全額信託保全について
執筆者
【執筆】株式会社トリロジー
【登録】財務省近畿財務局長(金商)第372号
【加入】日本投資顧問業協会 会員番号022-00269
日本国内のFX口座における全額信託保全について、解説します。
信託保全の概要
信託保全とは、FX会社が顧客から預かった資産を自社の財産と完全に分離し、信託銀行や信託業務の認可を受けた銀行に分別保管する仕組みです。この制度は2009年8月に施行された金融商品取引業等に関する内閣府令の改正により義務化されました。
信託保全の対象
信託保全の対象となるのは、FX口座に預けているすべての資産です。

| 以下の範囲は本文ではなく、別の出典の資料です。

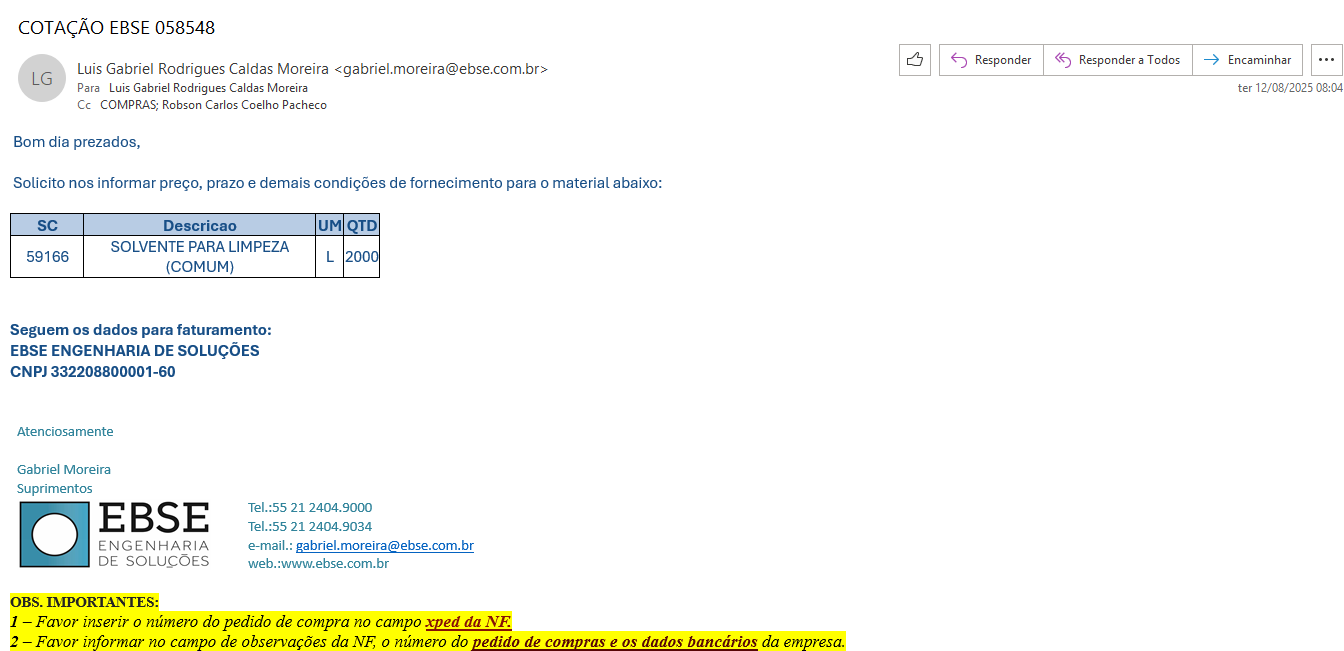Forward the email with Encaminhar
Viewport: 1344px width, 651px height.
pos(1247,60)
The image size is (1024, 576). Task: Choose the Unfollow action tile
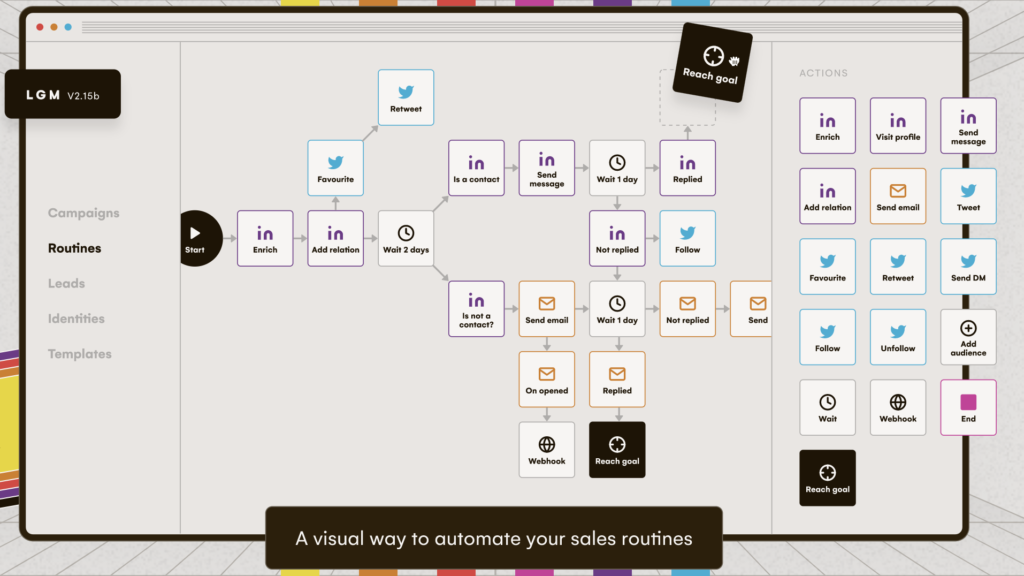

具体的には以下のものが含まれます。
- 預託された証拠金
- 実現損益
- 未実現損益
- スワップ損益
- 未払い手数料と出金予定額を差し引いた額
外貨で預託された証拠金も円換算されて信託保全の対象となります。
信託保全のプロセス
- FX会社は毎営業日終了時点で信託保全の対象金額を計算します。
- 必要な金額を確定後、翌営業日に信託口座へ預託します。
- 多くのFX会社は、顧客への必要返還金額を上回る額を常に信託口座内に維持しています。
信託保全の利点
- 破綻時の資産保護:
- FX会社が破綻した場合でも、顧客の資産は原則として全額、受益者代理人を通じて返還されます。
- 分別管理:
- 顧客の資産はFX会社の財産とは完全に分離されて管理されます。
- 二重の保護:
- 信託を受けた金融機関も、信託法により信託資産と自身の財産を分別管理することが義務付けられています。
注意点
- 信託保全は取引の元本を保証するものではありません。
- 為替変動による損失は保証されません。
- FX会社の過誤、システム障害、急激な相場変動などにより、適切に信託されなかった場合、証拠金が保全されないことがあります。
- 返還される額は口座清算価値の金額となります。
海外FXとの違い
日本国内のFX会社は全て信託保全が義務付けられていますが、海外FX会社では義務化されていません。海外FX会社の多くは「分別管理」で資金を管理しているとされています。しかし、実態が不透明な場合もよくあります。これが海外FX詐欺の温床になっており、意図的に会社を倒産させ、顧客資金を持ち逃げするという詐欺事件が発生しています。
まとめ
日本国内のFX口座における全額信託保全は、顧客の資産を守るための重要な仕組みです。FX会社の破綻リスクから顧客の資産を保護し、安全な取引環境を提供することを目的としています。これは海外FXとの大きな違いです。